THREE chainsaw sculptures installed in Rupanyup aim to increase the town's tourism opportunities.
A total of six sculptures will be installed along Cromie Street, with an aim to attract and retain tourists who visit the town as part of the Silo Art Trail.
Rupanyup Major Events initiated the project earlier this year.
The sculptures were carved by well-known Gippsland chainsaw artist, John Brady.
Rupanyup's Carmel Healy, the woman behind the project, said each sculpture took about three weeks to complete.
Mrs Healy had the idea of installing the sculptures in Rupanyup, during her visit to Tasmania about 18 months ago.
"My husband, Mick, and I came across a little town called Legerwood. In that town, back in the 1970s, people had planted several huge trees to commemorate the seven men who didn't come back to their village,from the World War one," she said.
"By 2017, the trees were dead. Instead of burning them, they employed chainsaw artists to carve icons."
Mrs Healy said she then consulted John Brady to set the project in motion.
"I mentioned that we had wedge-tailed eagles in our area, so we settled on a flying eagle and a resting eagle," she said.
Brady, who has been creating sculptures for about 37 years, carved a goanna as the third chainsaw sculpture in the series.
"He is certainly done tremendous amount of work," she said.
"If you go past his farm in Gippsland, his biggest and latest production is a life-size carving of the horse Winx and jockey Hugh Bowman. It is just outstanding.
"He is very gifted. He just seems to be able to see the sculpture within the wood."
Two of the sculptures in the series were completed in May, with the third completed a few weeks ago.
With more than 250 shares on Facebook, the news of the sculptures was well received on social media.

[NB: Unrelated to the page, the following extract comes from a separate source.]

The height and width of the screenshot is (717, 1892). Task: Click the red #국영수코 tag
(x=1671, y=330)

"Rupanyup has some fantastic facilities, and unless people stop and get out of the car and go for a walk, they won't appreciate all that the town has the offer," Mrs Healy said.

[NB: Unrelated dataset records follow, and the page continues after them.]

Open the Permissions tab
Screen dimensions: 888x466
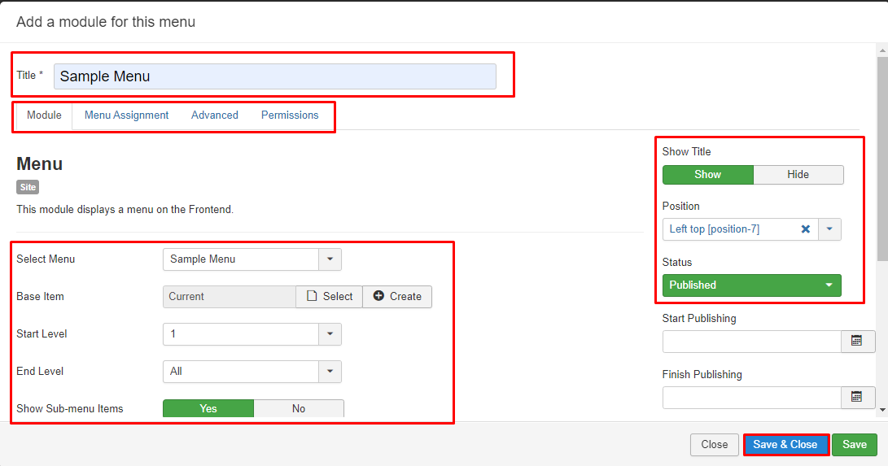[290, 115]
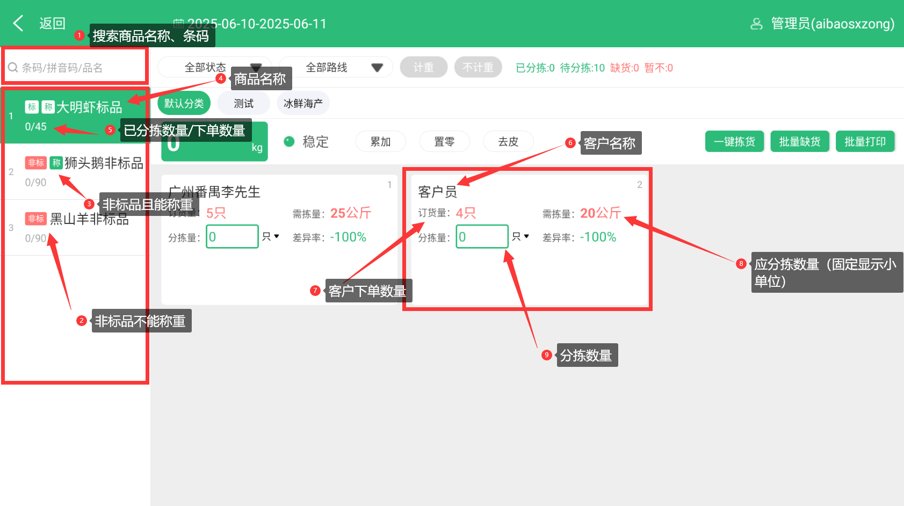Click the administrator user profile icon
This screenshot has height=506, width=904.
pos(756,24)
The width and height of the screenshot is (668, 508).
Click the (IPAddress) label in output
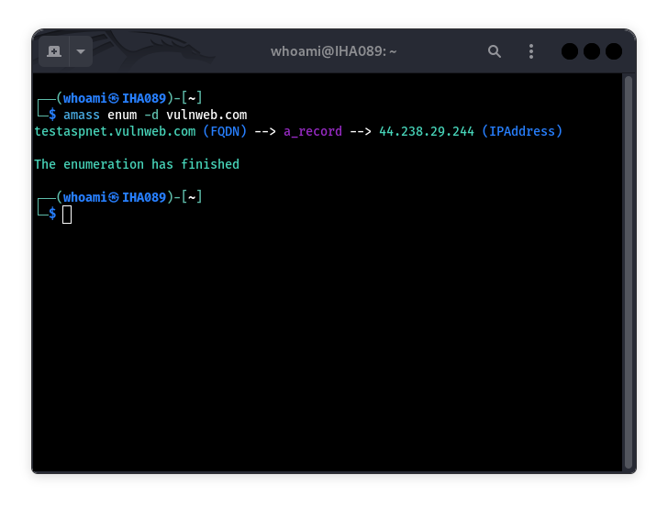522,131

Mrs Healy said the remaining three sculptures would be installed at a later stage - and included a woman, a retired farmer with his dog, and two children running.

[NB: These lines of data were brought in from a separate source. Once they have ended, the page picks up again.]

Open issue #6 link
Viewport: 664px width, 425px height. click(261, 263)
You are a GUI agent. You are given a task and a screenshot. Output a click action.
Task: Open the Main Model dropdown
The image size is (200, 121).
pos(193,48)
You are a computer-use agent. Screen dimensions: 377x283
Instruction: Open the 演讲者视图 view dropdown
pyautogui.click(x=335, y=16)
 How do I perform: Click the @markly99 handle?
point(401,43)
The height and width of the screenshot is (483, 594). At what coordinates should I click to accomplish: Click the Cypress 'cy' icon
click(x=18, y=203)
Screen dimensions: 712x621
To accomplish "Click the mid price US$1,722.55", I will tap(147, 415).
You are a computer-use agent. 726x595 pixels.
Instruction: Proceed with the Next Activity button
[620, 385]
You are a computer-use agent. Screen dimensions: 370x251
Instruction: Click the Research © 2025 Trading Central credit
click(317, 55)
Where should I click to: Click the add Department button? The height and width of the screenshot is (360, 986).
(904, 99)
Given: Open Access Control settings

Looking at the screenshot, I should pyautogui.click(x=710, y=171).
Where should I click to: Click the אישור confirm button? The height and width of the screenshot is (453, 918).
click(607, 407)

Mrs Healy said the project was one-of-a-kind in the Wimmera.
"People are just delighted to see the skill of the artist in these pieces and it's unusual, too. It's not something that we see in the Wimmera because we are not in the timber industry," she said.
"They have that up at the Murray River and down in Gippsland - there are lots of these sorts of work there, but not in the middle of the Wimmera plains."